Repeat exactly, please, the lines that begin at the start of the listing and end at the line holding "Screen dimensions: 821x832".
=-=-=-=-=
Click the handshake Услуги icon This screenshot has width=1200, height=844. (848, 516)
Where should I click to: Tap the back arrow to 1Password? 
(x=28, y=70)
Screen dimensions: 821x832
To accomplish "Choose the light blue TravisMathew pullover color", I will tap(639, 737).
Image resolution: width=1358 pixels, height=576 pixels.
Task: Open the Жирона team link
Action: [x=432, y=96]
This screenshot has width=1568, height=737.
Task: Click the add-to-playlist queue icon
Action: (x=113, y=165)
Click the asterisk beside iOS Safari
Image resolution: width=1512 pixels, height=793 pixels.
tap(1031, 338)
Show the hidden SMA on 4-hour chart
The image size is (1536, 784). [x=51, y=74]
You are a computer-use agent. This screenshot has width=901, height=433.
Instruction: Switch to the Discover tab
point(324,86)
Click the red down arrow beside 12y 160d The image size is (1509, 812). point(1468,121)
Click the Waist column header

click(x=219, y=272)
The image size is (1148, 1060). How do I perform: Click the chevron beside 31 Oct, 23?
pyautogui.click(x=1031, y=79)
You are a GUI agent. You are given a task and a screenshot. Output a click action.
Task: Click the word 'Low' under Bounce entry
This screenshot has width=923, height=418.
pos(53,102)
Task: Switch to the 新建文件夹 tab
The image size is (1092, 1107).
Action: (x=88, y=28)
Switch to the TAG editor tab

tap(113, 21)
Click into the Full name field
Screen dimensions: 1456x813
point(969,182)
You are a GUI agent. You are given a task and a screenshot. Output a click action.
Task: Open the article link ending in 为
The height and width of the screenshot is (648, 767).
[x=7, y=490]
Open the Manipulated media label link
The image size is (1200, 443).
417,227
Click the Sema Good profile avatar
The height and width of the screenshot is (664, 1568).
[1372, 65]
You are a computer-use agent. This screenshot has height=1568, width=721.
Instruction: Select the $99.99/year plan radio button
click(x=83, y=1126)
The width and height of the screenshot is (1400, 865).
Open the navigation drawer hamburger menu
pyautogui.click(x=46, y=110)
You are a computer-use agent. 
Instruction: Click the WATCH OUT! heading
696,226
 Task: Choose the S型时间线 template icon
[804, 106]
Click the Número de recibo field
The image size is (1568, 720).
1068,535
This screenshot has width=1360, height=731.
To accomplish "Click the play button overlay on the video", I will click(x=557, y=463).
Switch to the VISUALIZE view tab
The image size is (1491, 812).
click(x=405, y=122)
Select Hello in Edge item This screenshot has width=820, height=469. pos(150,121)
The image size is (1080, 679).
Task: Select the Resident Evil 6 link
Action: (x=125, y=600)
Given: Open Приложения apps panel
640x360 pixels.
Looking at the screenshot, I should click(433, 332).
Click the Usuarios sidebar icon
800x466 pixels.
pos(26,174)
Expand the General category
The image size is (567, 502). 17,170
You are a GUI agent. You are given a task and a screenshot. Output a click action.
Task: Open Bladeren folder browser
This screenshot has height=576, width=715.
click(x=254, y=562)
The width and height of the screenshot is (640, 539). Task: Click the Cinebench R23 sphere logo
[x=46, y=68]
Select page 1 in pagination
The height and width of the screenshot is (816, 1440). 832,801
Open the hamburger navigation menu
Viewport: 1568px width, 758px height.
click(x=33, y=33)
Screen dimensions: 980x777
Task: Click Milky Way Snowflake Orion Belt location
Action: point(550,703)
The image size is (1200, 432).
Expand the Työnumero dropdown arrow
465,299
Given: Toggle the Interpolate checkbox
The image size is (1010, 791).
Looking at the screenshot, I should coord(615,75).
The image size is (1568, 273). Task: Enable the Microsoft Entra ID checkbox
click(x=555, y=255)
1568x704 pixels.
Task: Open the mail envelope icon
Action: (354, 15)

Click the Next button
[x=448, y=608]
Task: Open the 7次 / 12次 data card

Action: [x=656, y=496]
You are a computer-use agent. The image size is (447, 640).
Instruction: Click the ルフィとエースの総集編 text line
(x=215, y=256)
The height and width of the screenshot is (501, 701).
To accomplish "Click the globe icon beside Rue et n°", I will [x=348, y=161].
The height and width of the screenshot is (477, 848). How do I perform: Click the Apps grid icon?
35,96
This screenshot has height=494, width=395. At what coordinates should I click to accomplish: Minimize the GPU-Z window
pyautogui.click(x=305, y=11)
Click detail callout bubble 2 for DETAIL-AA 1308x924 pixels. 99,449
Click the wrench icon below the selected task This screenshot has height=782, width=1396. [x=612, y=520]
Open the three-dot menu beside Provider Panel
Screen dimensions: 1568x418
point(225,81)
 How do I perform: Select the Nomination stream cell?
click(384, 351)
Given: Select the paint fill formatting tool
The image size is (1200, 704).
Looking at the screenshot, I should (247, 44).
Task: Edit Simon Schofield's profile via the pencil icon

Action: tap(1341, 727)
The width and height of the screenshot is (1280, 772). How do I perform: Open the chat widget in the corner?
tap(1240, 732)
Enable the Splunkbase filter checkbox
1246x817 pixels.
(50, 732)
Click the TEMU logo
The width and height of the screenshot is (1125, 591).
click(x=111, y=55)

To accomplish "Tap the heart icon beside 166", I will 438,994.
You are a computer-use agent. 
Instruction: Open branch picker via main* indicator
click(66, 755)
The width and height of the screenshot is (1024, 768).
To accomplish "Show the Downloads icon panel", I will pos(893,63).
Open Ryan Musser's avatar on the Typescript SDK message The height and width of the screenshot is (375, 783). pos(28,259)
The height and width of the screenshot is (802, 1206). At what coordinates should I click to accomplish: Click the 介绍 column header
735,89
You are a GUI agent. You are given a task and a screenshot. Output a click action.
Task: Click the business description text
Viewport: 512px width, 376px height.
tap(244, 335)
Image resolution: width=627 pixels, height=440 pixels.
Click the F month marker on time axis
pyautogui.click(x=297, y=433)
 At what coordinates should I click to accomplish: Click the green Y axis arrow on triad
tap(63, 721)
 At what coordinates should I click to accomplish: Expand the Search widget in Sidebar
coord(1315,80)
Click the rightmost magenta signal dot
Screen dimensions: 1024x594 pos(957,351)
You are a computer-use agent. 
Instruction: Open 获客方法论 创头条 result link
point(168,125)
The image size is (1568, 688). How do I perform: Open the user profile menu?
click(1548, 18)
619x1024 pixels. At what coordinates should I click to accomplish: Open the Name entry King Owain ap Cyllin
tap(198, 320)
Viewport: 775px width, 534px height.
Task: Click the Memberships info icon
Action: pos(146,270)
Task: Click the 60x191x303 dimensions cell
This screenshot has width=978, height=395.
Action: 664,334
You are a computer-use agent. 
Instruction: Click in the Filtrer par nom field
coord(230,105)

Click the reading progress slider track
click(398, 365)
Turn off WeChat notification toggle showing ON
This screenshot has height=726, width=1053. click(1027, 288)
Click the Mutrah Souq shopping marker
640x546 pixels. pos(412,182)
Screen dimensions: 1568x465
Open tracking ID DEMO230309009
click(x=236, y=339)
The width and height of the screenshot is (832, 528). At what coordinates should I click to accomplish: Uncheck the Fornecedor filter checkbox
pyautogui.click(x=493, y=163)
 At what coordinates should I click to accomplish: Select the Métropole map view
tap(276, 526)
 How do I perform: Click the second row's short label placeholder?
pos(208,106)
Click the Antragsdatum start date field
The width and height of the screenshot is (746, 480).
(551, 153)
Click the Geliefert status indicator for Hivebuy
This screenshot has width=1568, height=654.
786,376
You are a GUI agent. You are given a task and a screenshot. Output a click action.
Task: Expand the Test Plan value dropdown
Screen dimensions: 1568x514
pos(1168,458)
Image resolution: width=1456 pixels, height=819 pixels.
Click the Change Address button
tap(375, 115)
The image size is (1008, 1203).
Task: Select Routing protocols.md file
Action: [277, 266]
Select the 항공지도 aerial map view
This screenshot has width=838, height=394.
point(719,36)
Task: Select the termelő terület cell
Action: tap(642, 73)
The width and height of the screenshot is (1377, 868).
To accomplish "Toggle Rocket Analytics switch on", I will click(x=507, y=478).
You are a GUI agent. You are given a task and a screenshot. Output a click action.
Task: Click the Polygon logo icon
=-=-=-=-=
> _Reply_
Click the handshake Услуги icon This screenshot has width=1200, height=844. (848, 516)
Where should I click to: Tap the back arrow to 1Password? 
(x=28, y=70)
Screen dimensions: 821x832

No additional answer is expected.